Article

by Merlin Dowse, VP Product Manager Sr., TS Global Trade - J.P. Morgan

Small- and medium-sized banks generally prefer to market their traditional trade offerings - products such as letters of credit - while larger banks often aim at fulfilling the supply chain finance demands of their corporate customers. As a result, there is a remarkable lack of focus in marketing one of the most exciting innovations in trade finance: the Bank Payment Obligation (BPO). Why is this?

Thanks to mandatory compliance and due diligence requirements, letter of credit pricing has been on the rise and is expected to be driven even higher by the impact of Basel III. Banks have struggled to stay competitive due to the high cost of managing these required checks thanks to the physical nature of letter of credit documentation, which causes delays and increases complexity for traditional L/Cs. This also adds considerable strain to corporate customers' operating processes and inhibits their suppliers' access to working capital.

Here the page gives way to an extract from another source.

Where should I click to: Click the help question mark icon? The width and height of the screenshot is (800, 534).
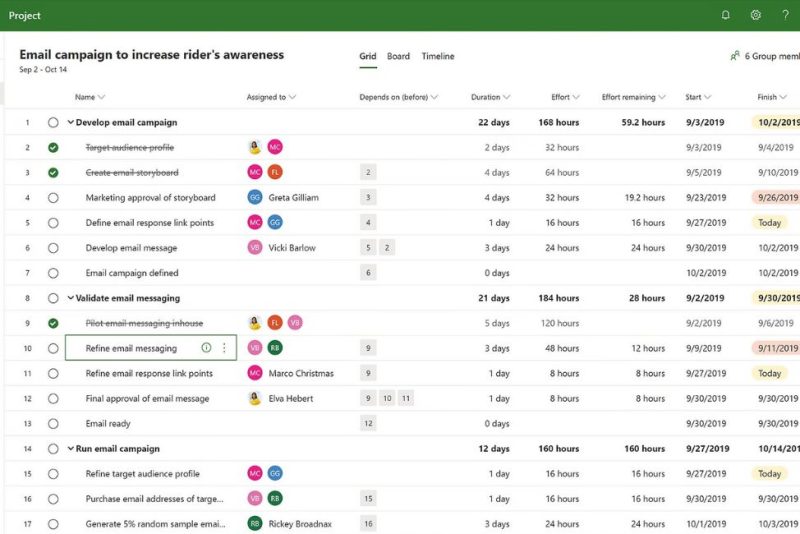coord(785,15)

As a result, many banks are watching their letter of credit business shrink as customers move to alternative - yet riskier - processes such as open account. This strain will also be felt more by the small and medium-sized banks that will struggle to find ways to combat the client drain.

Solution

The BPO offers a solution that could counteract the impact of this shift. The BPO occupies the sweet spot between the letter of credit and open account/ supply chain finance arrangements. It provides the risk mitigation and access to liquidity typically associated with a letter of credit, yet it also brings many of the operational efficiencies of open account.

The BPO can help buyers and sellers increase their transactional volume and improve processing speed while reducing transaction costs. The BPO is a natural choice for those clients looking to venture from L/Cs toward open account structures without the complexities of establishing a full-fledged supply chain finance program.

Despite this, many banks are on the fence about whether or not to adopt the BPO, waiting for their customers to start asking about it before making the strategic decision to invest in this new wave solution. In many cases, this hesitancy is not driven by a lack of client demand, but rather by internal concerns that the BPO will cannibalize their existing trade business. It undoubtedly will - but the alternative is to lose that customer to a riskier, "bankless" open account process, or to another bank already offering the BPO - and once that happens, it is already too late.

Adoption

Some 49 banks as of this writing have adopted the BPO, according to the latest SWIFT statistics, and industry observers expect that number to rise - sooner than one may think. ICC has recently published the first version of the Uniform Rules for Bank Payment Obligations (URBPO), and the world of trade finance is likely to feel a seismic rumble. Although the supporting technology and accompanying rule book have been in existence for several years, the ICC BPO rule book brings a new level of standardization and clarity, and with them increased momentum for broad industry acceptance.

The business case for banks to adopt the BPO is compelling: it allows them to better compete to retain their L/C clients who are looking for cheaper and more efficient ways of facilitating their cross-border trade business. SWIFT - owner of the technological backbone on which BPO functions - has actively marketed BPO to the banking sector and had assumed that demand for the required technology and BPO would rise rapidly and justify the expense that banks incur in BPO adoption. But this uptick in demand has not yet happened, meaning that many banks aren't adopting it or even talking to their customers about it - and there are reasons for this foot-dragging besides the wait for published standards..

Hesitations

Many banks struggle to identify the members of their customer base already using open account. Others are afraid to mention BPO to their L/C customers at all until they've created the infrastructure necessary to support it. These banks don't want to go out of their way to move those customers away from L/Cs, even though they may already be considering it. It's a classic chicken/egg dilemma which ultimately slows the development of the BPO product and network.

Regardless of these concerns, it's crucial that banks start the conversation now about the BPO and a possible move toward open account with their most important trade customers. The benefits to the banks themselves are considerable. BPO and the required technology bring a level of technological streamlining and efficiency that many banks lack today. BPO allows customers to move away from labor-intensive L/Cs and toward a risk-mitigating, liquidity-enhancing, low-maintenance trade solution that's cheaper for the bank to provide. BPO also makes trade finance options available to those already trading on open account terms, yet for one reason or another are not a suitable match for a supply chain finance program. But most important, it allows a bank to retain clients that might otherwise go elsewhere - making it crucial for banks to engage their customers in conversations about the BPO today.

Analysis and evaluation

Bank executives should work to get a picture of the appetite for it within their local market. They should begin to evaluate and analyze the open account activity within their universe of clients. They should engage L/C customers in conversations about whether they're planning to move to open account, and they should explain the benefits that the BPO could bring. By gauging the level of interest, banks can quantify the evidence to support a compelling business case that fits their particular business model, with confidence that they'll have a customer base waiting for it.

By overcoming the internal roadblocks to BPO adoption, banks can incorporate this tool into their product mix and begin to actively reach out to clients as an advisor, providing a truly comprehensive set of trade finance options and offering a beneficial path forward for both the corporate client and the bank itself.